Given records »
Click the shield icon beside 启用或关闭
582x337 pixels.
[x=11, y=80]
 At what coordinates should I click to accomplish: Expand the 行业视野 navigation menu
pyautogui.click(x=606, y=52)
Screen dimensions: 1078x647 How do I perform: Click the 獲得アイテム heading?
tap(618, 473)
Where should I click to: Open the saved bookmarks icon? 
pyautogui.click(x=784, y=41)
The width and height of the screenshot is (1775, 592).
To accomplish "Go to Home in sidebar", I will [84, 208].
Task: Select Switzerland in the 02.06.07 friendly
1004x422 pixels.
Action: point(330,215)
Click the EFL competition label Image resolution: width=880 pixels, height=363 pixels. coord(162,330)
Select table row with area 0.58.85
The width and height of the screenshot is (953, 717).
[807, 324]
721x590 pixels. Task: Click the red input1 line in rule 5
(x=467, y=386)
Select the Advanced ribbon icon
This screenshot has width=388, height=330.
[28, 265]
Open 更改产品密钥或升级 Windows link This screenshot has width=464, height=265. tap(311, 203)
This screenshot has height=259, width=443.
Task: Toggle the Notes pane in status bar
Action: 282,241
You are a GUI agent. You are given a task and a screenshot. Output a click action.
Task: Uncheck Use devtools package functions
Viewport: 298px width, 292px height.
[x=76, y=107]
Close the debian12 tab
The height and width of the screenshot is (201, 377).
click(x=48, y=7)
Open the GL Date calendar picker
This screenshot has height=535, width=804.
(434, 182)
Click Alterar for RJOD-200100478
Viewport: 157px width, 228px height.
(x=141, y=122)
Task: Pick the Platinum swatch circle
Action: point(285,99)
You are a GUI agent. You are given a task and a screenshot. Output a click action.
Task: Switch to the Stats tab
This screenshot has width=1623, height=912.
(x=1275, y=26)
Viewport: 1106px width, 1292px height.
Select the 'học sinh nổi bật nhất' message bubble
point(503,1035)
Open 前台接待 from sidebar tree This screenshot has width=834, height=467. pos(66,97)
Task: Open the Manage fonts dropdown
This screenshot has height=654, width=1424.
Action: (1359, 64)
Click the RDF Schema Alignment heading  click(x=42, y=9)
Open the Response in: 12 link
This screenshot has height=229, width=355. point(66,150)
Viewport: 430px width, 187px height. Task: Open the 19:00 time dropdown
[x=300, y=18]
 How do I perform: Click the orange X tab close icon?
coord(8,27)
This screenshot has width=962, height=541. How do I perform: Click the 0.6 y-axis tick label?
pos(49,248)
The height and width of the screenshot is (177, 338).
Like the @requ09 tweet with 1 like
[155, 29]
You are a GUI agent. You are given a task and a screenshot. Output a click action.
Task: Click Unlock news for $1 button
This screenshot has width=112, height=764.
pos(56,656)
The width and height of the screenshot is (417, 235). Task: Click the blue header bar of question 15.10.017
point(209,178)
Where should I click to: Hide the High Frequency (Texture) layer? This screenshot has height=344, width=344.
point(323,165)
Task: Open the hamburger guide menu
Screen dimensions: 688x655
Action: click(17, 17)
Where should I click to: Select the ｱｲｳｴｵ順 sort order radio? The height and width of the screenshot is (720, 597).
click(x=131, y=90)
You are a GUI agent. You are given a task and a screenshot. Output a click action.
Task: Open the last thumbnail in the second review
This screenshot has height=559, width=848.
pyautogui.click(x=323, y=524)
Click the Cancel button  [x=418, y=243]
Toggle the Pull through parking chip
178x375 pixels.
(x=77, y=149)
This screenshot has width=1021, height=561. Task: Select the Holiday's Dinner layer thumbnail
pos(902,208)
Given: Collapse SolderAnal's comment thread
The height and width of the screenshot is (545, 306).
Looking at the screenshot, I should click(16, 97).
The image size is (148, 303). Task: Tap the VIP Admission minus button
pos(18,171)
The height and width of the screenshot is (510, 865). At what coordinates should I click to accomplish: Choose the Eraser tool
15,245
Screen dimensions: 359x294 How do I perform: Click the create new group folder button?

Task prompt »
Could you filter the entries above for lines holding the string "sidebar" and copy them?

Reply to the exercise »
To accomplish "Go to Home in sidebar", I will [84, 208].
Open 前台接待 from sidebar tree This screenshot has width=834, height=467. pos(66,97)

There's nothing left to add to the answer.